__HOW TO COMPLETE THIS TASK__. An exact transcription of each entry below is required, without any pictures.

__EXTRACTED DATA__.
----

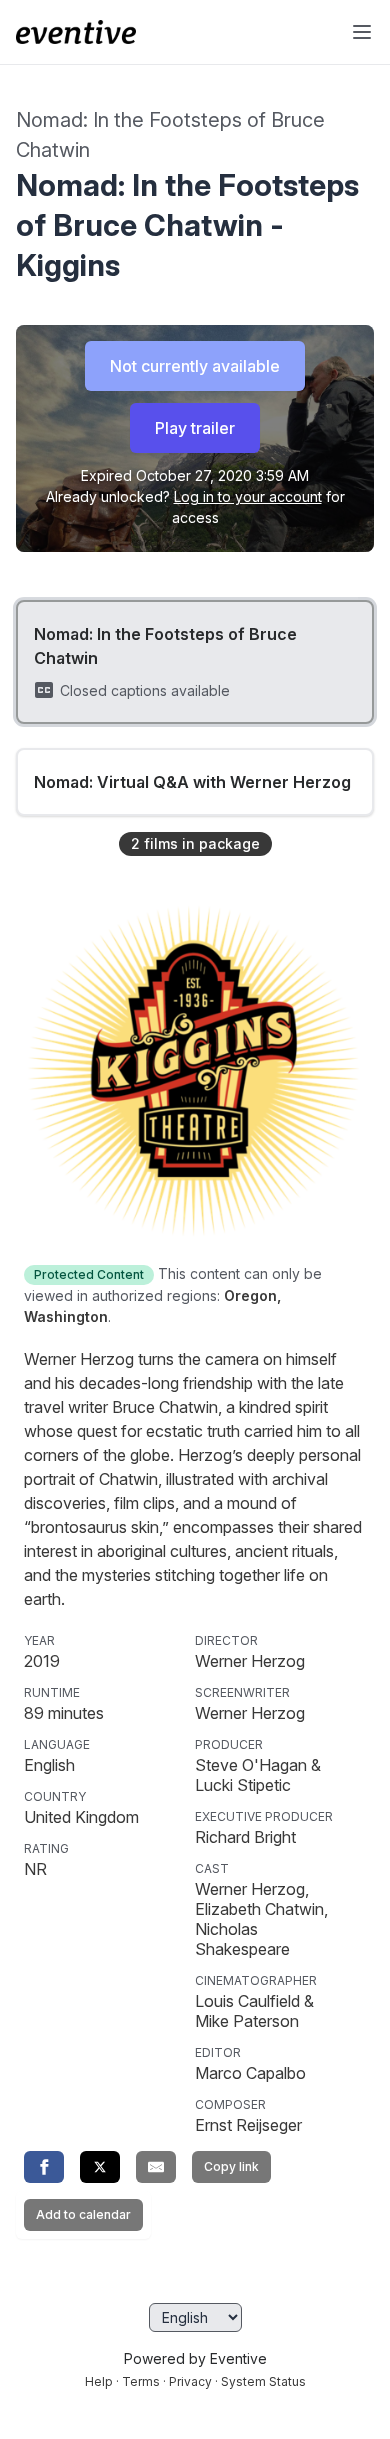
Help (99, 2381)
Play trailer (195, 428)
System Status (263, 2381)
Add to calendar (83, 2214)
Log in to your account (248, 496)
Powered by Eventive (195, 2358)
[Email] (156, 2167)
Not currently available (195, 366)
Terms (141, 2381)
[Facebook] (44, 2167)
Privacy (190, 2381)
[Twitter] (100, 2167)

----

__SOLUTION FOR THIS TASK__.
Help (99, 2381)
Play trailer (195, 428)
System Status (263, 2381)
Add to calendar (83, 2214)
Log in to your account (248, 496)
Powered by Eventive (195, 2358)
[Email] (156, 2167)
Not currently available (195, 366)
Terms (141, 2381)
[Facebook] (44, 2167)
Privacy (190, 2381)
[Twitter] (100, 2167)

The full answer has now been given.